The lawyers, who are based in Birmingham, made the request to the High Court, on Wednesday, January 29, 2014 asking for the Court to issue an order quashing the Council’s decision to drastically reduce its library provision across the county, made on December 3.
The plan will mean volunteers or community groups will have to come forward to keep libraries in Kirton, Donington and Coningsby open.
Public Interest Lawyers’ Paul Heron said: “Great credit should go to Simon for caring enough about the library service in Lincolnshire to bring this legal action.
“We hope to convince the court that as a matter of law the County Council have not acted correctly in the way they have conducted the consultation process and ignored the wishes of people in Lincolnshire. I would urge all to once again lobby their councillors and ask them not to make these cuts which will devastate the library service if they are carried out.” Lincolnshire County Council was made aware of the request, made on behalf of Simon Draper, of Lincoln, on Friday, January 31.

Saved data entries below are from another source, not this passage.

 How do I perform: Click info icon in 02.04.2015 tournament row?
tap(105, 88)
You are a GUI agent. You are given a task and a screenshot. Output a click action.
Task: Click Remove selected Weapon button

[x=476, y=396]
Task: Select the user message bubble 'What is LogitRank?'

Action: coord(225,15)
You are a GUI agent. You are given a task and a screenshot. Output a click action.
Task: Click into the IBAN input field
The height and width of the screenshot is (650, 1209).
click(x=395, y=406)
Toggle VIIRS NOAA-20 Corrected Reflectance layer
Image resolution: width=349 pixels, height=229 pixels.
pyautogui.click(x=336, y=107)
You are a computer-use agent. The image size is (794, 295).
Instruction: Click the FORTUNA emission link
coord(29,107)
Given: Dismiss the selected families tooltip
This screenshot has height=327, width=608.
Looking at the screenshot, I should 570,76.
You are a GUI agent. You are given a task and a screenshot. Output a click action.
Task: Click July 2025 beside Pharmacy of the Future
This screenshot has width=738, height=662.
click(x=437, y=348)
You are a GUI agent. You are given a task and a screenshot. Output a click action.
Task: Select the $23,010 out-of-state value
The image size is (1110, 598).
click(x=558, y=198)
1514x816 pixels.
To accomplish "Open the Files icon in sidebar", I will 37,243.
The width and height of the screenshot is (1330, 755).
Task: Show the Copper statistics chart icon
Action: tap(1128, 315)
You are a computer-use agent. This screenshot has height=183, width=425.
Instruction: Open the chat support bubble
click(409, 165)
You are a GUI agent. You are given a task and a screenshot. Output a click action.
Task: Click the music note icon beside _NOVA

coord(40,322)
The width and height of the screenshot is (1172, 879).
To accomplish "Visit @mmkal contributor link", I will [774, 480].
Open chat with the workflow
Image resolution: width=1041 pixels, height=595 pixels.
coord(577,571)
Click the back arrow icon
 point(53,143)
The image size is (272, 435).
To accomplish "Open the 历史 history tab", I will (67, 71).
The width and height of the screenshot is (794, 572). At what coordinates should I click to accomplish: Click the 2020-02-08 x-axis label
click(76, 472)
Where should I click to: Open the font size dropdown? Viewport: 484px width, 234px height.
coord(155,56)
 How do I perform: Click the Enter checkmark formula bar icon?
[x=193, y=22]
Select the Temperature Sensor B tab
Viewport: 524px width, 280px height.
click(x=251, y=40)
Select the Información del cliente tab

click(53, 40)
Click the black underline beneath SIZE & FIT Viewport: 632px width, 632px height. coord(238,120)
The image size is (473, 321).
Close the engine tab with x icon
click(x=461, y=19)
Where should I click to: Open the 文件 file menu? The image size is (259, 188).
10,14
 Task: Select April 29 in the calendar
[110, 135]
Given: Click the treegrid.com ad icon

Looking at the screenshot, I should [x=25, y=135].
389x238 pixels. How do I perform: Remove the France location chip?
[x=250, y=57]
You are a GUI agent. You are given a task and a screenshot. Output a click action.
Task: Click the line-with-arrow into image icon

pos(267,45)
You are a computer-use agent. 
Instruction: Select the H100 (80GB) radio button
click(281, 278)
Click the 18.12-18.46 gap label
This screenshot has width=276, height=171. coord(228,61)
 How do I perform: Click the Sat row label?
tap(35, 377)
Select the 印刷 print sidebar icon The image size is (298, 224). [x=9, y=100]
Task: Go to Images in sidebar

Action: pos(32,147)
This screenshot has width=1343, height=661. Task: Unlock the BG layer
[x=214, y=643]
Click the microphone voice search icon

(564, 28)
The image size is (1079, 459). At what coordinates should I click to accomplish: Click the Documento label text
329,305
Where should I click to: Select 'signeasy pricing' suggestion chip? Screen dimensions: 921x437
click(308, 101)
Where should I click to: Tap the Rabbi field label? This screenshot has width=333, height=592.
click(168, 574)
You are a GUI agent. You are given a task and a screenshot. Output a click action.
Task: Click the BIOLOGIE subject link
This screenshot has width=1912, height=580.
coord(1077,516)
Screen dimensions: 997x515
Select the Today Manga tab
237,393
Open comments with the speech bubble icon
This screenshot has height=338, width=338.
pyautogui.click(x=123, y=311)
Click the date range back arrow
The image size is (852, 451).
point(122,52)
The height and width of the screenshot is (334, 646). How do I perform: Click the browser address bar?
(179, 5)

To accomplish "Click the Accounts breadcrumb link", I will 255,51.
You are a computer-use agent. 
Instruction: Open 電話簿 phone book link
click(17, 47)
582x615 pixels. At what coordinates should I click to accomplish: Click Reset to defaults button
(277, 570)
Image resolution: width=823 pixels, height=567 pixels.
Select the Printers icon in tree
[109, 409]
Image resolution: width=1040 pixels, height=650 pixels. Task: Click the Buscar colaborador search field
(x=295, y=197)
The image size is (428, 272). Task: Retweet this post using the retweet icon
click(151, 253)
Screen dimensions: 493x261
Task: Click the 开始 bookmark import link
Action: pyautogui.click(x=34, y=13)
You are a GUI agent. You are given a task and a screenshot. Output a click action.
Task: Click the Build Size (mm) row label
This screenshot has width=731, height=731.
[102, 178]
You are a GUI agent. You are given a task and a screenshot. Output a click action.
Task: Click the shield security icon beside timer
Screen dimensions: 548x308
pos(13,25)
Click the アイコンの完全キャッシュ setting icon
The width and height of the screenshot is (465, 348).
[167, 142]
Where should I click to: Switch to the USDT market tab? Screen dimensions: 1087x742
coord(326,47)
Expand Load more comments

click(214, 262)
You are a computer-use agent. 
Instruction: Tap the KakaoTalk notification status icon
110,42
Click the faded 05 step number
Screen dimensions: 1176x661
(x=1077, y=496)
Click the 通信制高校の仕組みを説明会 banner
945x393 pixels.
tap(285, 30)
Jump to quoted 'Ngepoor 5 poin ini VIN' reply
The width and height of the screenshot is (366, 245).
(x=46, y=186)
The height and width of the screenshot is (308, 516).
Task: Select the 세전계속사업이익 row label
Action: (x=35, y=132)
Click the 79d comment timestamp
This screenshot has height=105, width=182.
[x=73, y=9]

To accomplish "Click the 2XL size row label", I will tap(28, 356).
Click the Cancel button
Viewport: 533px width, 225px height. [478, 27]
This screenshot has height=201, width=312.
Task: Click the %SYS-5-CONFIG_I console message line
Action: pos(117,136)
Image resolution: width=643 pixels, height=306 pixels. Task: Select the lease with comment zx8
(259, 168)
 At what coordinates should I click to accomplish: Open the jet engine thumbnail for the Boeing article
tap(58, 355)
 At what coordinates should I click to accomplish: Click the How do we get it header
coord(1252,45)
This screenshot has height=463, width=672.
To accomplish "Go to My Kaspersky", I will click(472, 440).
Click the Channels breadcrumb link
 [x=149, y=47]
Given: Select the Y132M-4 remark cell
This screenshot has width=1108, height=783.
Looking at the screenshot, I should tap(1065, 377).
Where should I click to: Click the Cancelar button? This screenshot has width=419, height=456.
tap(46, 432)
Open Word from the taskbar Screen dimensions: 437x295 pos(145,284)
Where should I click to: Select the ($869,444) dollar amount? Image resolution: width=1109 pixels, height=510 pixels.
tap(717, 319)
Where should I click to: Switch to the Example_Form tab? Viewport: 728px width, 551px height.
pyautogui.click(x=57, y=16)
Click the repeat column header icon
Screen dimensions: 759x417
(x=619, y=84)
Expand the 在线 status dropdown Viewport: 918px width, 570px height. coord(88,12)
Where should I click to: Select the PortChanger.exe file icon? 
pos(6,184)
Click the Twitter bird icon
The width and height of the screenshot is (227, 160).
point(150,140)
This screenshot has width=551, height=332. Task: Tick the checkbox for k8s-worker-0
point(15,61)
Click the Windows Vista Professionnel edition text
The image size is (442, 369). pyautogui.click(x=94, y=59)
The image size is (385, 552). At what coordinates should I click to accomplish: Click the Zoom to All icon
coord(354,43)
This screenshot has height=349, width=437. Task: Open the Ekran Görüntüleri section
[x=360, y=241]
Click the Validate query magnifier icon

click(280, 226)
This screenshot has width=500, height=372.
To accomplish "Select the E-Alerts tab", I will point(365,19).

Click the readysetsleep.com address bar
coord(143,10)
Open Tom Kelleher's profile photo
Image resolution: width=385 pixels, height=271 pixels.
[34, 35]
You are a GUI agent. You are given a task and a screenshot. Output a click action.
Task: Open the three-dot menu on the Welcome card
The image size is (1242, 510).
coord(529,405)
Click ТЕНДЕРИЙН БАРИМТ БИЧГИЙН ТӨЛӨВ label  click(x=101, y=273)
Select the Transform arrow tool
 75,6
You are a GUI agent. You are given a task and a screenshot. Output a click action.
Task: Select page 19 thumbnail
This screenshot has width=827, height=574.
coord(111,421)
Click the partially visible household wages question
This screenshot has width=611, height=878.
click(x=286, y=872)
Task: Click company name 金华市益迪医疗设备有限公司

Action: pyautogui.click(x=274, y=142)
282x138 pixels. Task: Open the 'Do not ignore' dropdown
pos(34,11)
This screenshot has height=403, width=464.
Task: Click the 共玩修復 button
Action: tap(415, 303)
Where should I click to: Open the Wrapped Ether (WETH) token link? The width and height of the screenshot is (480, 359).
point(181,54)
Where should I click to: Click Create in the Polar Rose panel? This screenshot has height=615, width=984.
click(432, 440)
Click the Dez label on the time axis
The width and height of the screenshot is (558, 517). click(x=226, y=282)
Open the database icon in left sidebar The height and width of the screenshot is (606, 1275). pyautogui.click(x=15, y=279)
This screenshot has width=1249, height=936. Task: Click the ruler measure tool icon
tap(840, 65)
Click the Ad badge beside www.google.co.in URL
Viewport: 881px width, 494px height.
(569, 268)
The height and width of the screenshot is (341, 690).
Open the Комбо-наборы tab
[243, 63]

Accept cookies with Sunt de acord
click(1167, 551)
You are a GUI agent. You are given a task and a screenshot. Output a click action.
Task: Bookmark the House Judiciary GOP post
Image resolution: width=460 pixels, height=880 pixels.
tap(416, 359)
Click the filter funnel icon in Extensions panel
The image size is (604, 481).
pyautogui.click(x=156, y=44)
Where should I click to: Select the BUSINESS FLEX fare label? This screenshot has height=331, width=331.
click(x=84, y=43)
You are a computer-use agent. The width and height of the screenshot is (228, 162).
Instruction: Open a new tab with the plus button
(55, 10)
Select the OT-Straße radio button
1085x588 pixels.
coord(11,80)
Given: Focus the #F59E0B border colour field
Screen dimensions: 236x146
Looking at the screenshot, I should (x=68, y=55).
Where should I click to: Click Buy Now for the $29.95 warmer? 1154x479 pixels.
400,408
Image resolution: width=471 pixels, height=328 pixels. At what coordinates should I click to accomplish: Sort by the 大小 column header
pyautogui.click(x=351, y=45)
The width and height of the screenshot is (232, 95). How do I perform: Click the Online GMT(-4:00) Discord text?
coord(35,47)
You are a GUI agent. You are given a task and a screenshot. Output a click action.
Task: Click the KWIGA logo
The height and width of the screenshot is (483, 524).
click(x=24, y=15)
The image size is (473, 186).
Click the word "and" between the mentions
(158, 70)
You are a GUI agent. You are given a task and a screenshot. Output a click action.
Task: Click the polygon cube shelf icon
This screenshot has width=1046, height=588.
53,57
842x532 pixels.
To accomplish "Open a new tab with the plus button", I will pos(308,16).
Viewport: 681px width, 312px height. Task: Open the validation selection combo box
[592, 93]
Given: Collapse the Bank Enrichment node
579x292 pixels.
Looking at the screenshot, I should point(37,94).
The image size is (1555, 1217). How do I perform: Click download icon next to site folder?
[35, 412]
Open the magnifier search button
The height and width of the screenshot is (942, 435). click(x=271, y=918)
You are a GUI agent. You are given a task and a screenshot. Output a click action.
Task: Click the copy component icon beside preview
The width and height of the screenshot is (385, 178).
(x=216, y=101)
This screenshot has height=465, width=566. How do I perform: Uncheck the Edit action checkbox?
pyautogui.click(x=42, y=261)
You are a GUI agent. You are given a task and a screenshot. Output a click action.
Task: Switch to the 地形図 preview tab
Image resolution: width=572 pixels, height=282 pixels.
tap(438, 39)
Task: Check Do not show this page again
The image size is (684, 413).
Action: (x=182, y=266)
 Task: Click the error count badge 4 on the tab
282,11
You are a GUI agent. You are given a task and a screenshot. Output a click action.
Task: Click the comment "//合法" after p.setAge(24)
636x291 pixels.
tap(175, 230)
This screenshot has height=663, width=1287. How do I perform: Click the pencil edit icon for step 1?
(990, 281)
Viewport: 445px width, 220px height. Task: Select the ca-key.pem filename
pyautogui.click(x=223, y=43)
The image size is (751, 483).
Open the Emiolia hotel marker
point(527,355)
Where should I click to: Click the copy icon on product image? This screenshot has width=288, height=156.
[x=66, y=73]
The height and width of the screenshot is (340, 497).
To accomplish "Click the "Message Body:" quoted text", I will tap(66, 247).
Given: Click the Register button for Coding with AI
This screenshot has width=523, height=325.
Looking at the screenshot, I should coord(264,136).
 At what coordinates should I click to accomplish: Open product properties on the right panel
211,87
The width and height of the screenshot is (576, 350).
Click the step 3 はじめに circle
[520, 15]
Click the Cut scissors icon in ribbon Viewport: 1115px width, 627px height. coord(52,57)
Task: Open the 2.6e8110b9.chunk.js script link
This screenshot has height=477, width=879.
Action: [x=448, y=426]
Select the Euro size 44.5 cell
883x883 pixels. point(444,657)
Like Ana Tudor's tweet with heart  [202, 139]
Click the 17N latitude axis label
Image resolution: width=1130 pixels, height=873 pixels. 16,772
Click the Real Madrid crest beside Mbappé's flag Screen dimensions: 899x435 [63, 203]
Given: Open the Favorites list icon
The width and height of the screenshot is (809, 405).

The lawyers argue that the consultation was ‘unlawful’ because they say decisions had already been taken before the consultation began.
They also say the Council failed to take due regard of its obligations under the Public Sector Equality Duty as required by the Equality Act 2010.
They argue the Council had already identified that disabled people, older people, young people and women, were going to be hit by their plans but failed to ensure that the harm this was going to cause was prevented.
In addition, it is claimed the Council failed to properly consider the proposal by Greenwich Leisure, a charitable social enterprise, to take over the whole Library Service whilst largely maintaining the library network.
Finally they say the County Council Library Service will no longer be a comprehensive and efficient library service, as required by the Public Libraries and Museums Act 1964.
Save Lincolnshire Libraries said it welcomed the request for a judicial review and was pleased that Simon Draper had taken this step.
Spokesman Phil Dilks: “We regret that Lincolnshire County Council is steam-rolling ahead with seriously flawed cuts to remove statutory provision for more than thirty libraries rather than listen to 25,000 council tax payers who have actively supported our campaign to Save Lincolnshire’s Libraries.”
A spokesman for Lincolnshire County Council said they
Coun Nick Worth, executive member for libraries aid the council were considering their response but had the strongest possible defence and would continue implementing the plans.
He said: “We’ve only recently received the details of the claim, and are now beginning to consider our response.
“Before the decision was made, the council carried out extensive consultation and thoroughly considered the impact on our residents. So we’ll be presenting the strongest possible defence, showing that all the necessary steps needed to make a lawful decision were taken.
“In light of this, it is our intention to continue the implementation of the changes and to work with communities that have expressed an interest in working with us to deliver library services across the county.”